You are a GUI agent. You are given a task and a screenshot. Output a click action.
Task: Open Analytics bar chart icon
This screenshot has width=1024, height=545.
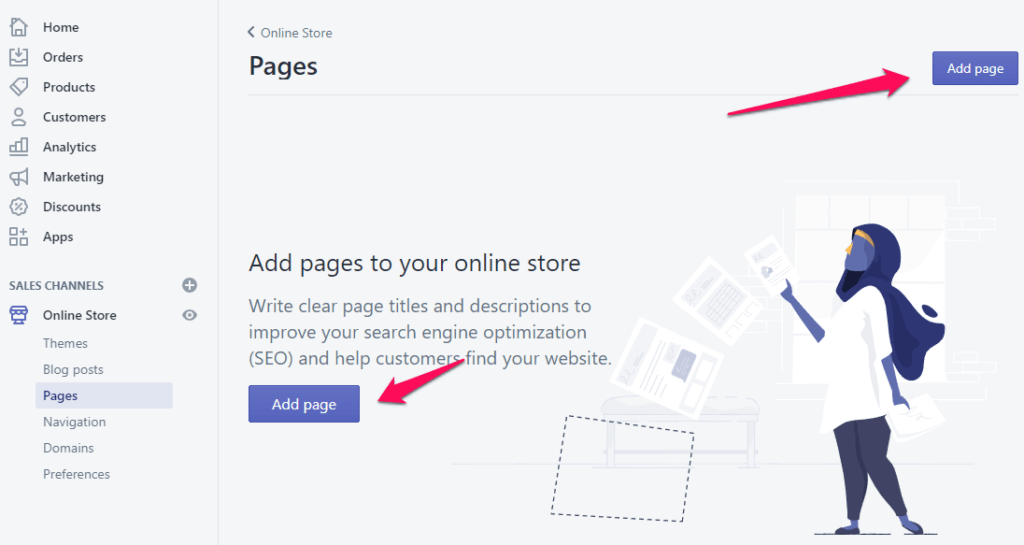point(18,147)
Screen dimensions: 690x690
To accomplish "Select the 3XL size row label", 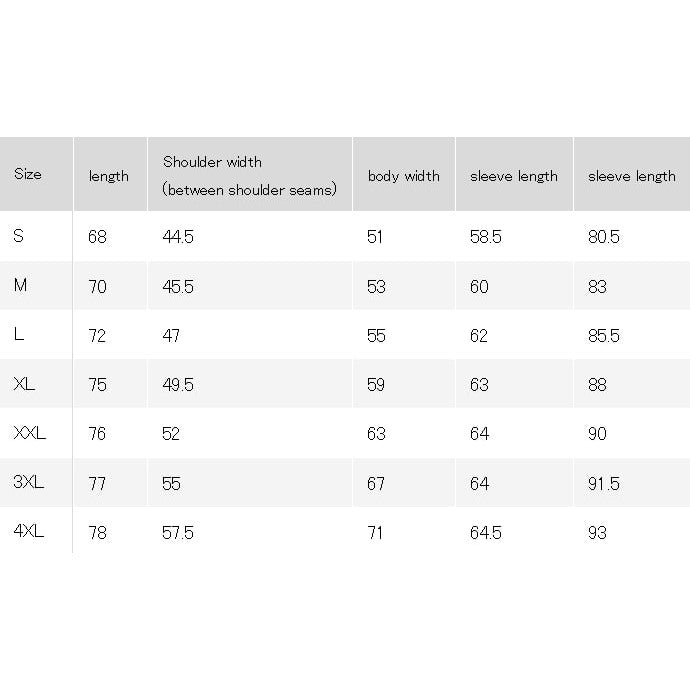I will point(29,482).
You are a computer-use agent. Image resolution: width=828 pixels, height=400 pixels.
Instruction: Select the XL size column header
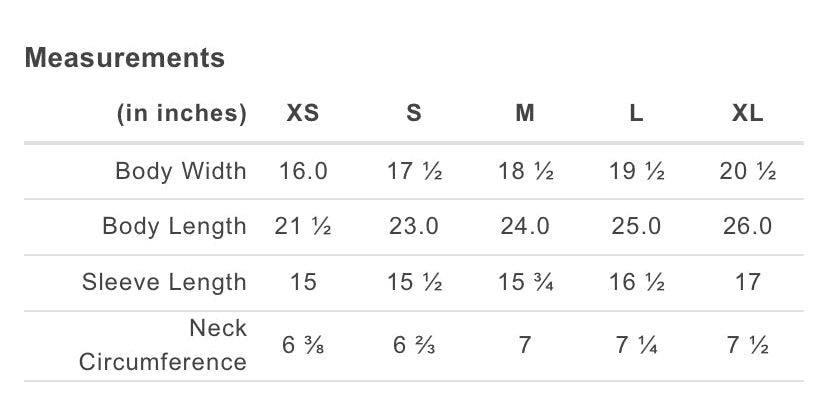click(x=747, y=114)
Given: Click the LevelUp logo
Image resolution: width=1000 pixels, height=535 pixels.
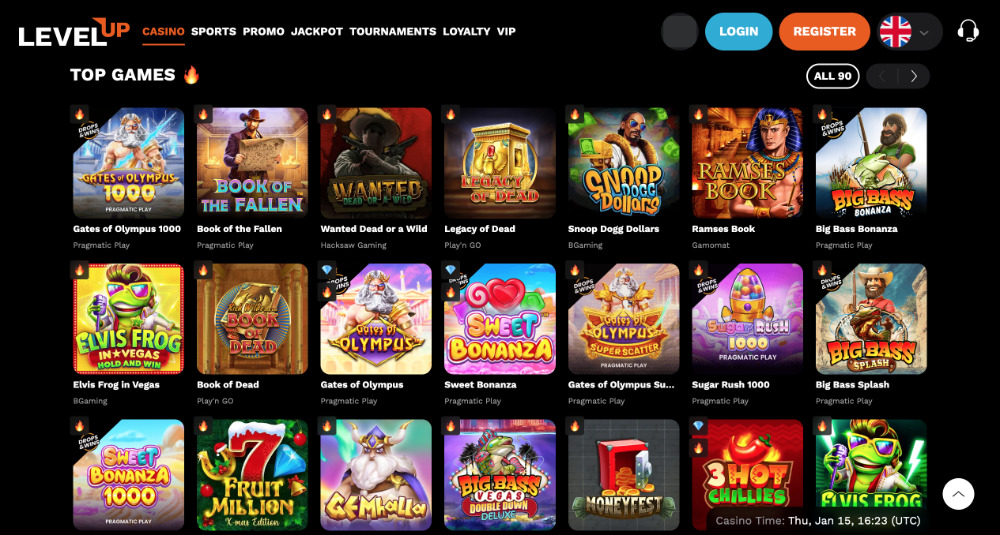Looking at the screenshot, I should (x=74, y=32).
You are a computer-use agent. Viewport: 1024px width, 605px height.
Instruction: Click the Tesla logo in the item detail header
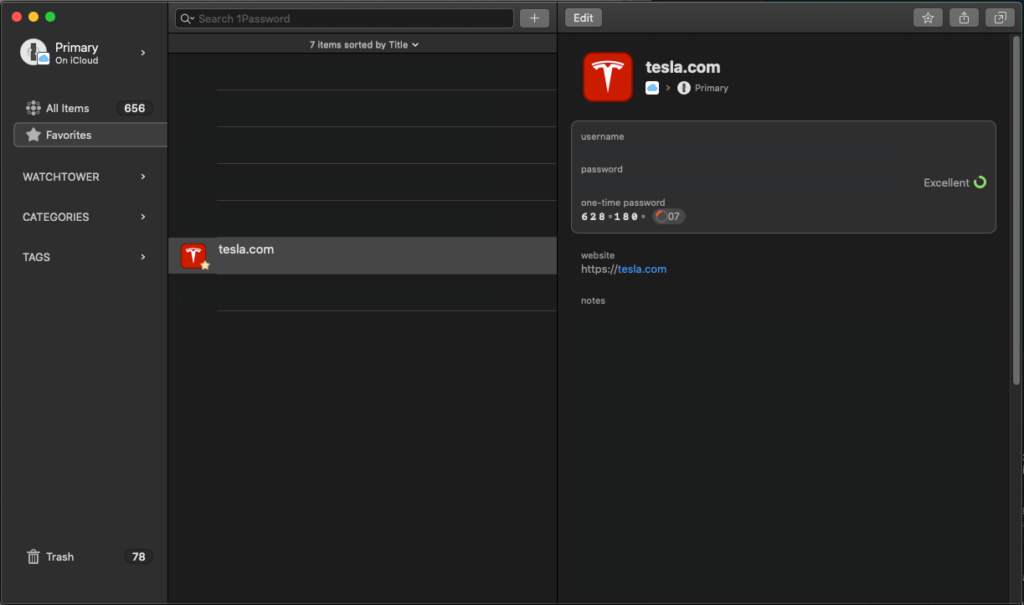tap(607, 76)
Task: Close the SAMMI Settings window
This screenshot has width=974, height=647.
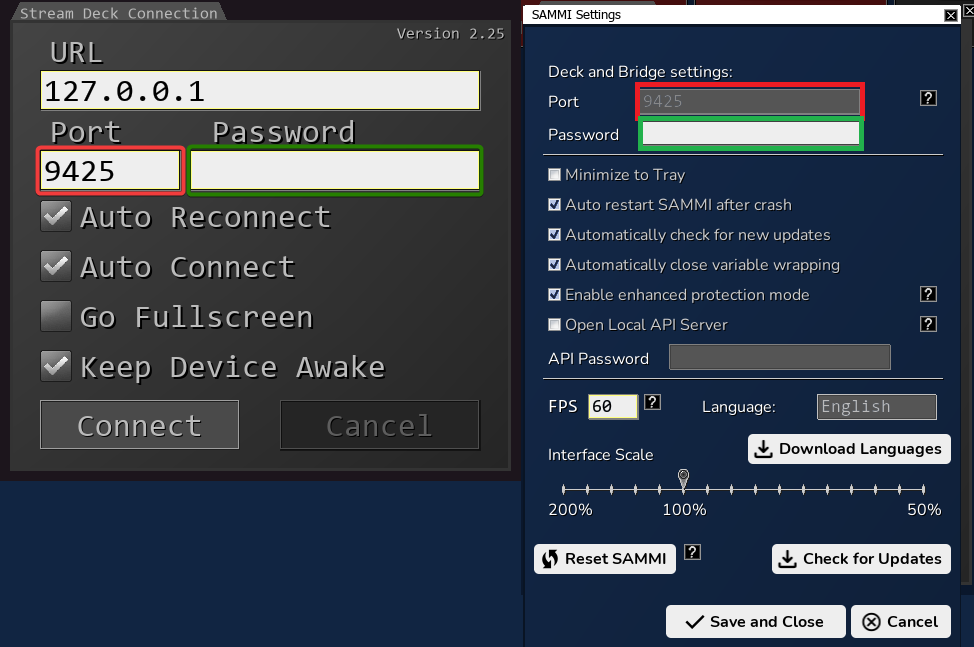Action: 950,15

○ ○ ○ ○ ○ ○ ○

→ **Work instructions**
Please transcribe exactly the lines from the one containing "Instruction: Click the" through the final line of the data, including both, and nothing else. Pictures are to be left out.

→ **Response area**
Instruction: Click the Tesla logo in the item detail header
tap(607, 76)
Task: Close the SAMMI Settings window
This screenshot has width=974, height=647.
Action: 950,15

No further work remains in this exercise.